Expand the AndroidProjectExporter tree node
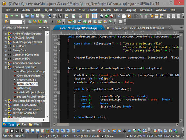Screen dimensions: 186x140 (6, 34)
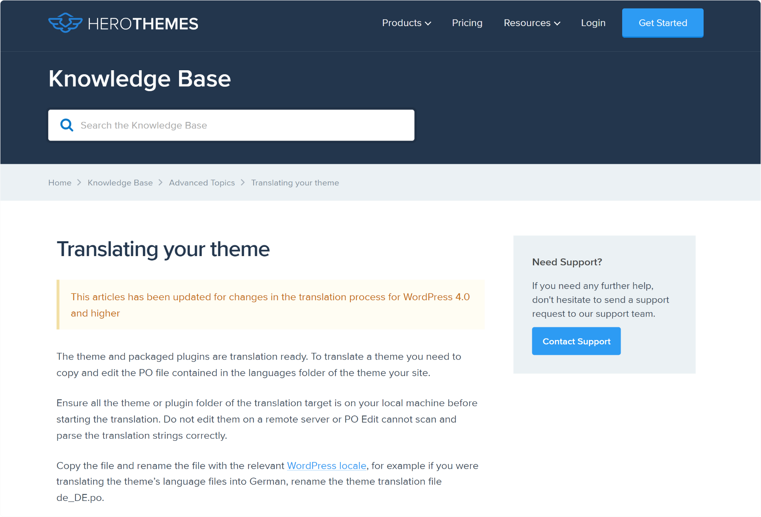Click the Contact Support button
This screenshot has height=517, width=761.
click(x=576, y=341)
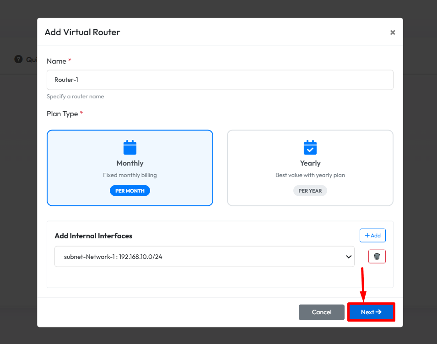Viewport: 437px width, 344px height.
Task: Click the 'Fixed monthly billing' description
Action: point(130,175)
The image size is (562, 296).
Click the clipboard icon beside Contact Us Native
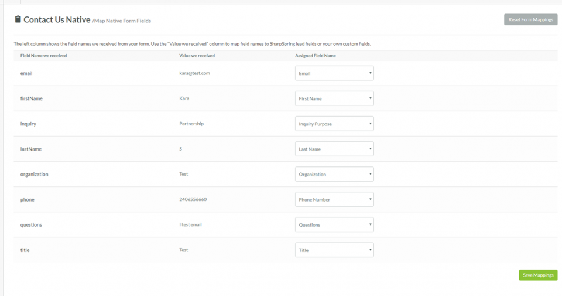click(18, 19)
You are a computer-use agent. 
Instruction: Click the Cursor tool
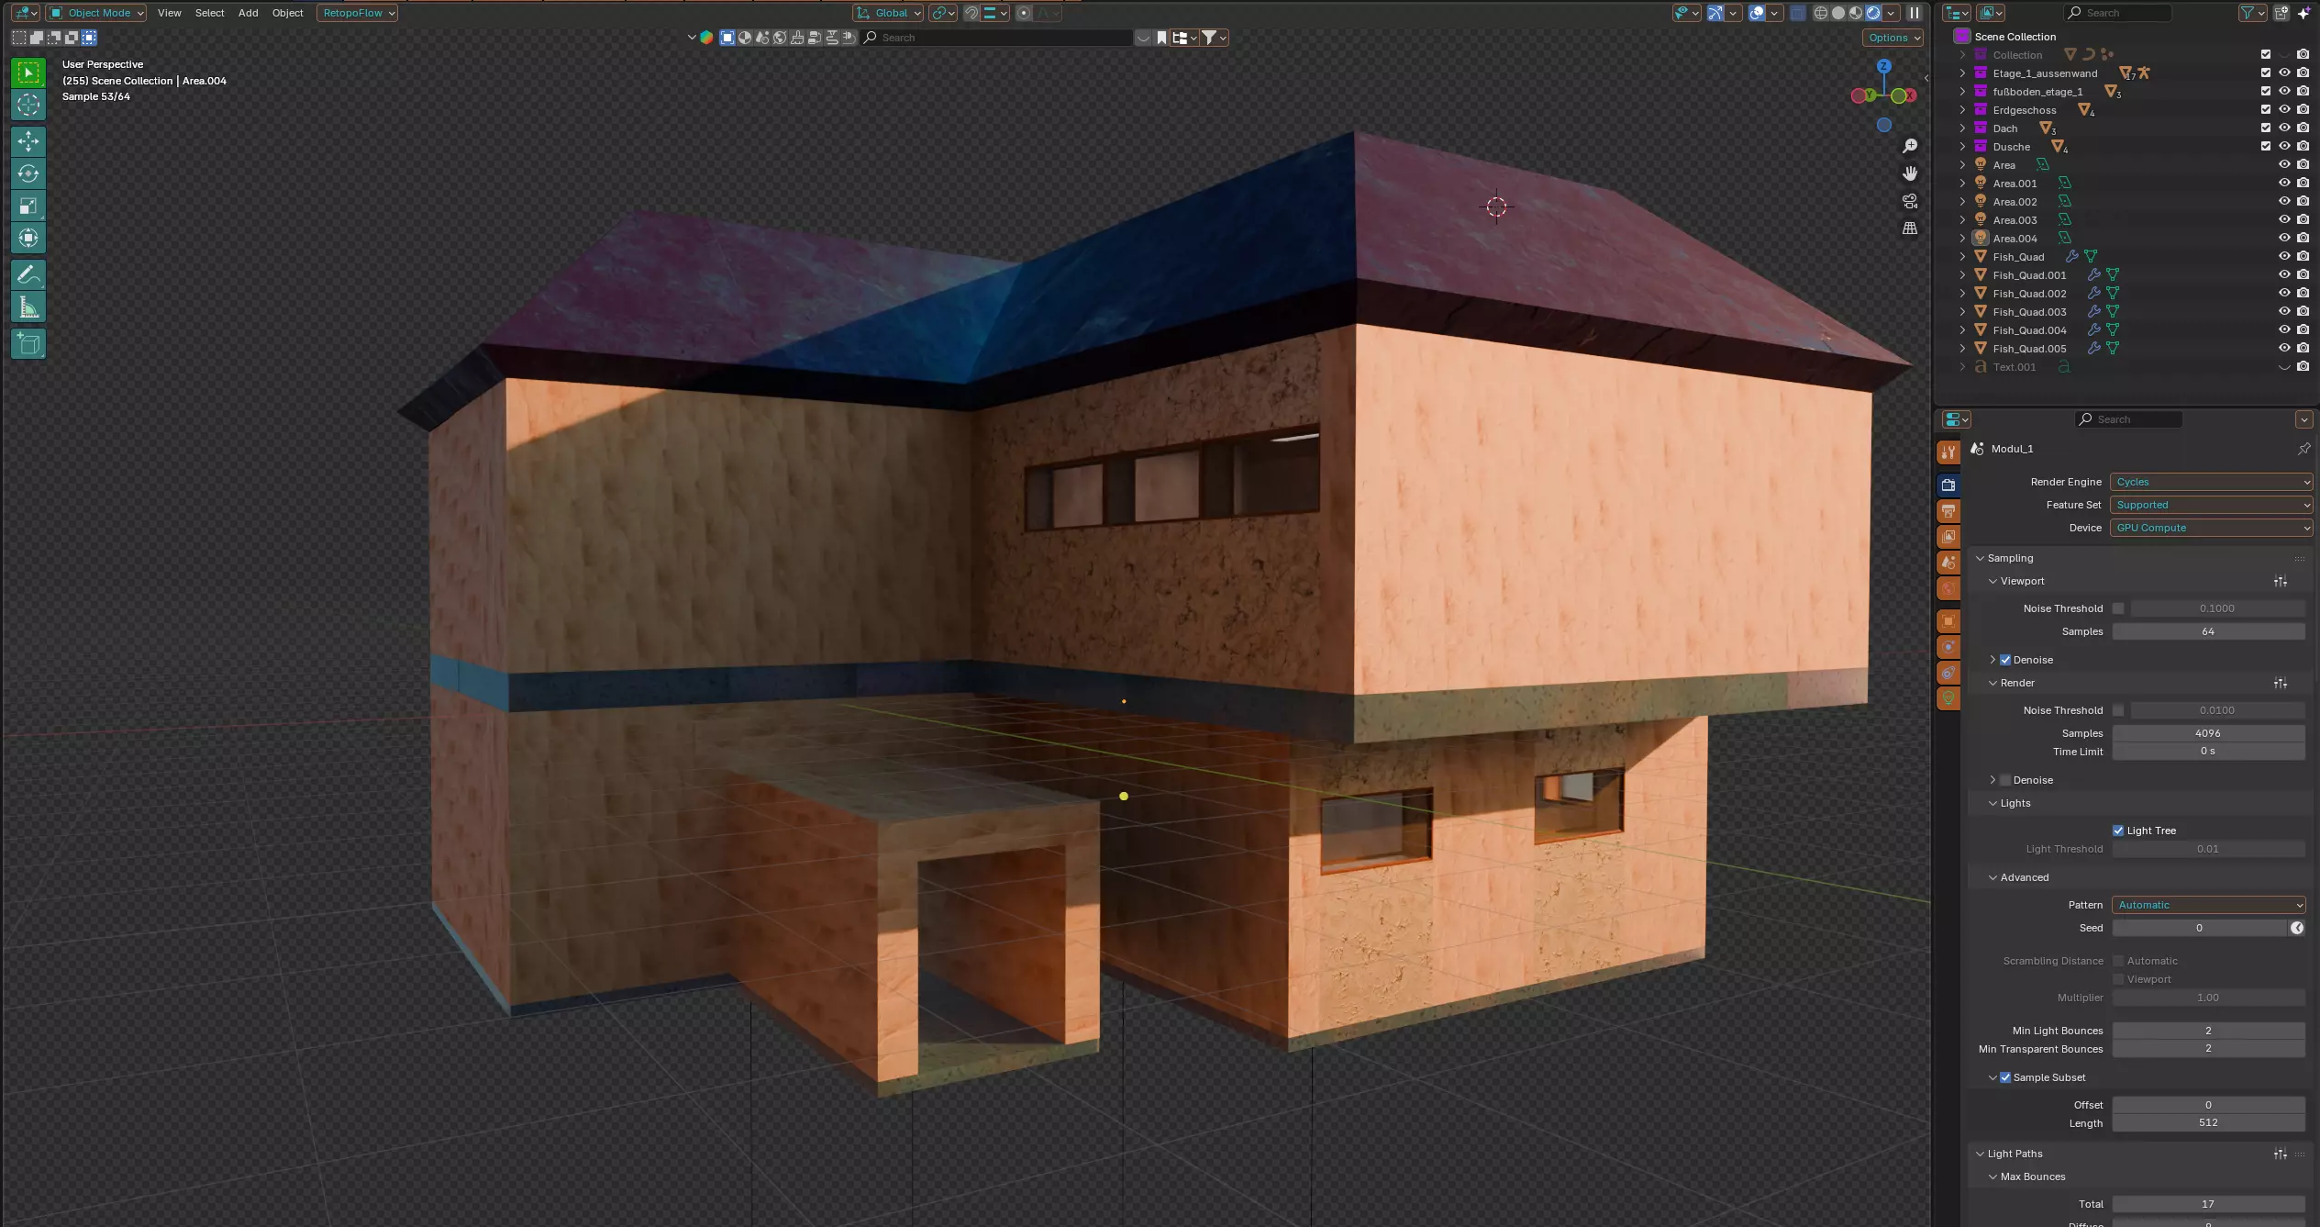point(28,105)
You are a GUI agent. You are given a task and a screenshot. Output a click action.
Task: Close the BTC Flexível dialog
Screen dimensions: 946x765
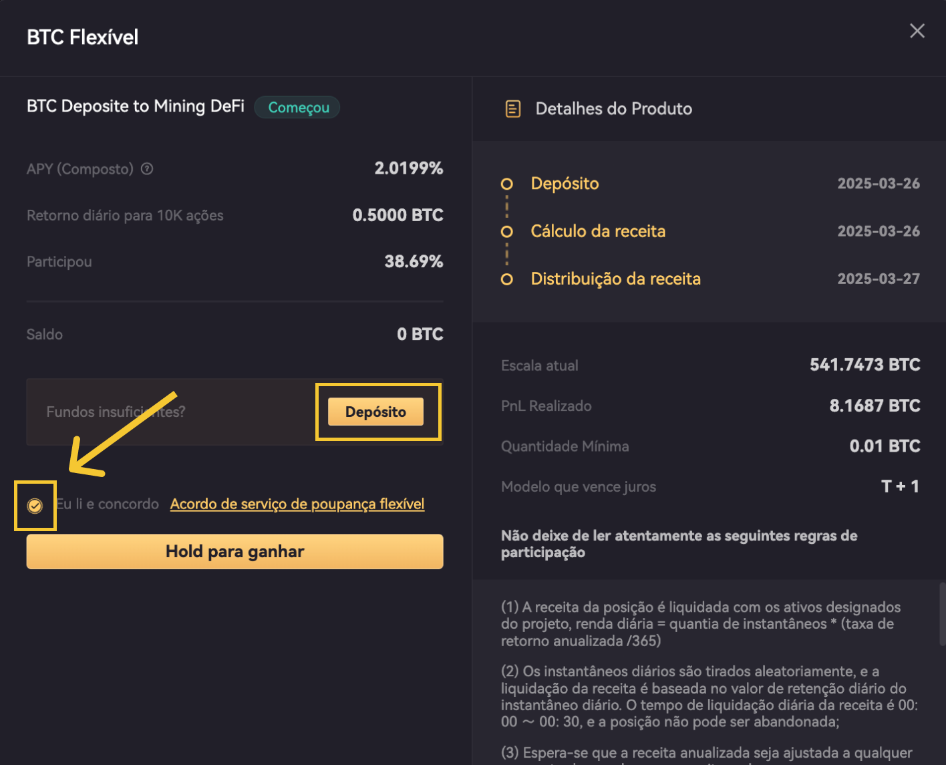pos(917,31)
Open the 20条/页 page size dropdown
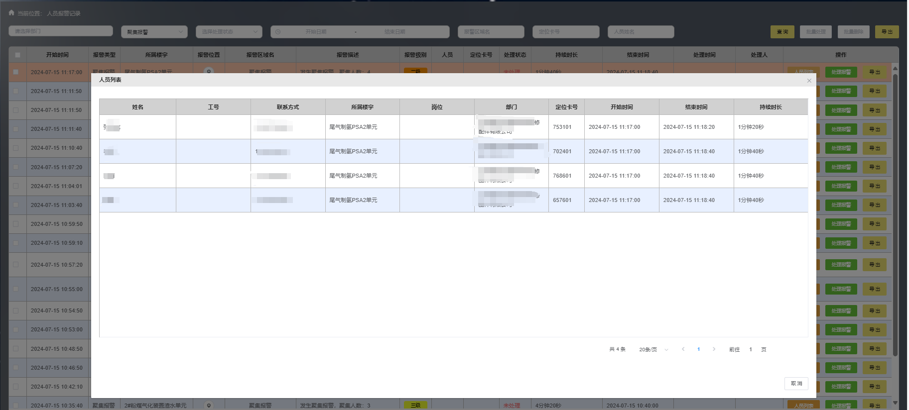The image size is (909, 410). [653, 350]

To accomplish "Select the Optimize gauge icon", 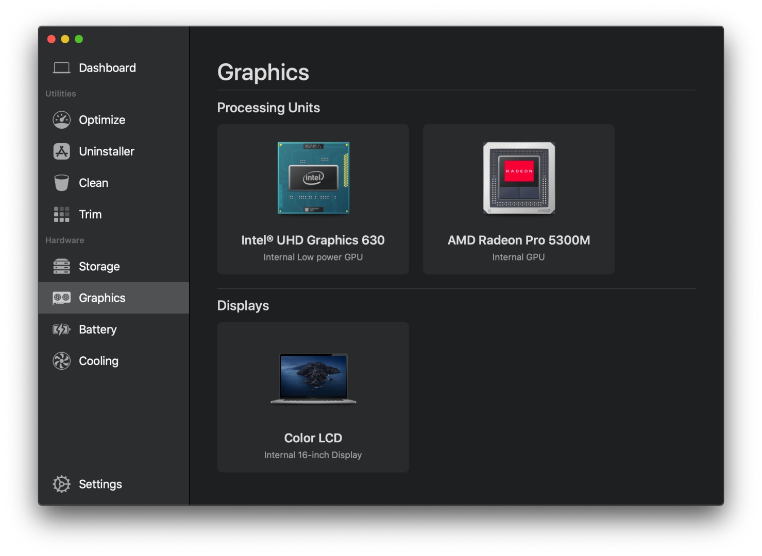I will 61,120.

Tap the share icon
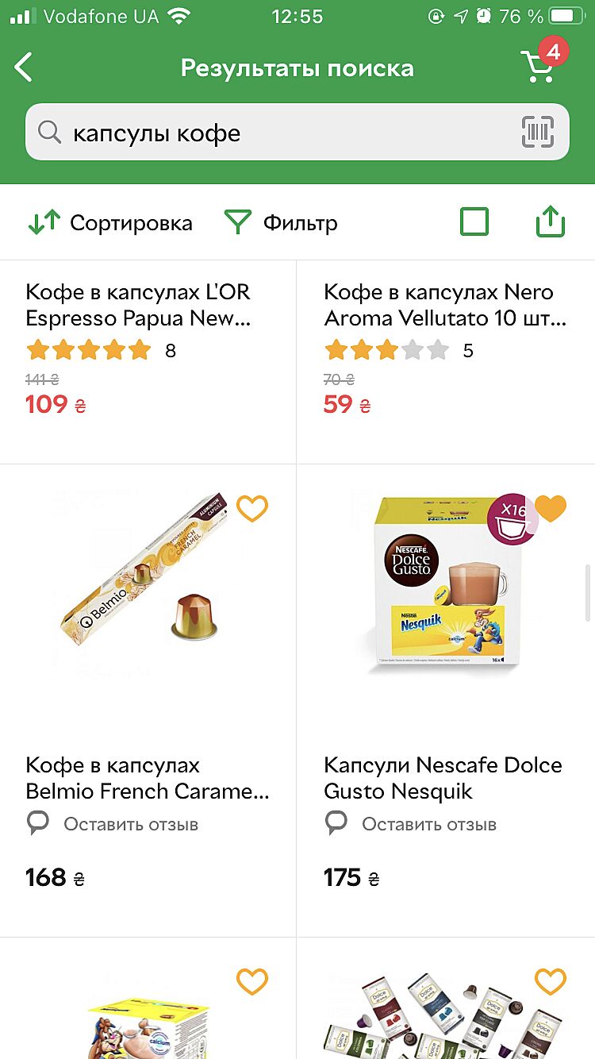[550, 222]
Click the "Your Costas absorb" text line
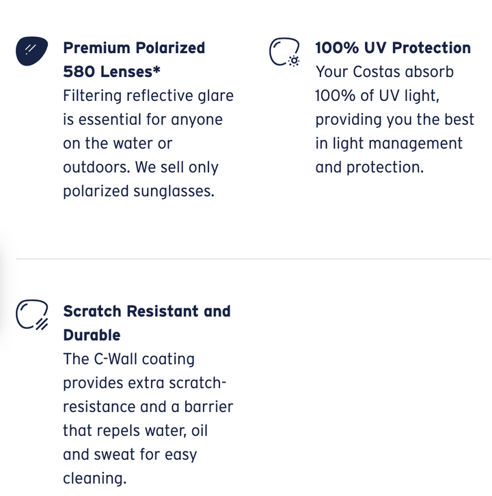The width and height of the screenshot is (492, 496). click(x=384, y=72)
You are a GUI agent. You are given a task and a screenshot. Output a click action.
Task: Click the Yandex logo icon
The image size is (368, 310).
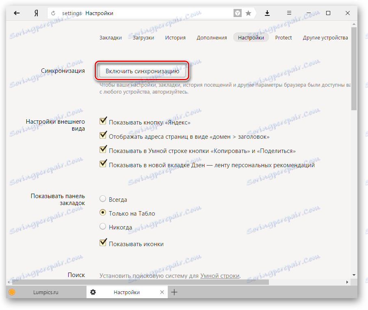[36, 13]
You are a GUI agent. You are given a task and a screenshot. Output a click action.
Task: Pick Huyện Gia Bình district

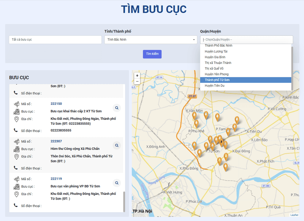pos(215,57)
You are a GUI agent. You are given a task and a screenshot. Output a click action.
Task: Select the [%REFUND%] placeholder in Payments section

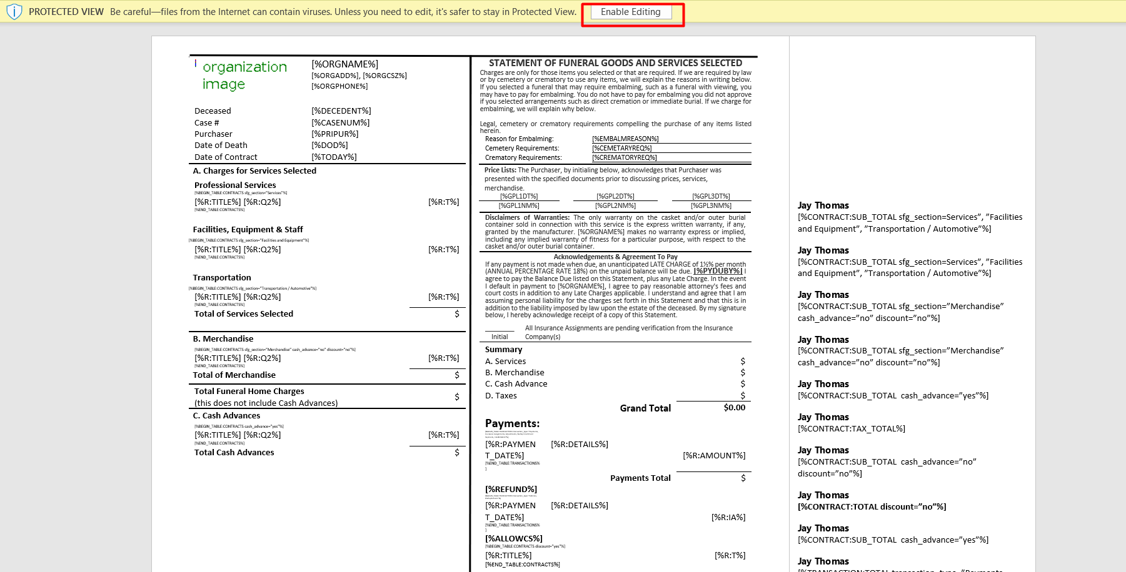coord(511,489)
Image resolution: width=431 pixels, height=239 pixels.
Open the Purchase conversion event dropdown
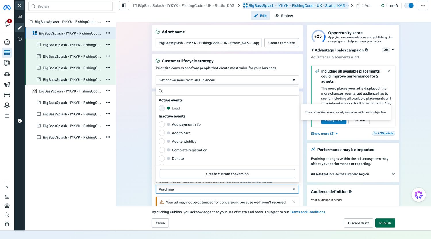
• • • • •
» **Exercise description**
Copy out, without the pictures, the lines running from the line that contains "Image resolution: width=431" through the end of the material, both ends included.

» **The reply**
Image resolution: width=431 pixels, height=239 pixels.
Open the Purchase conversion event dropdown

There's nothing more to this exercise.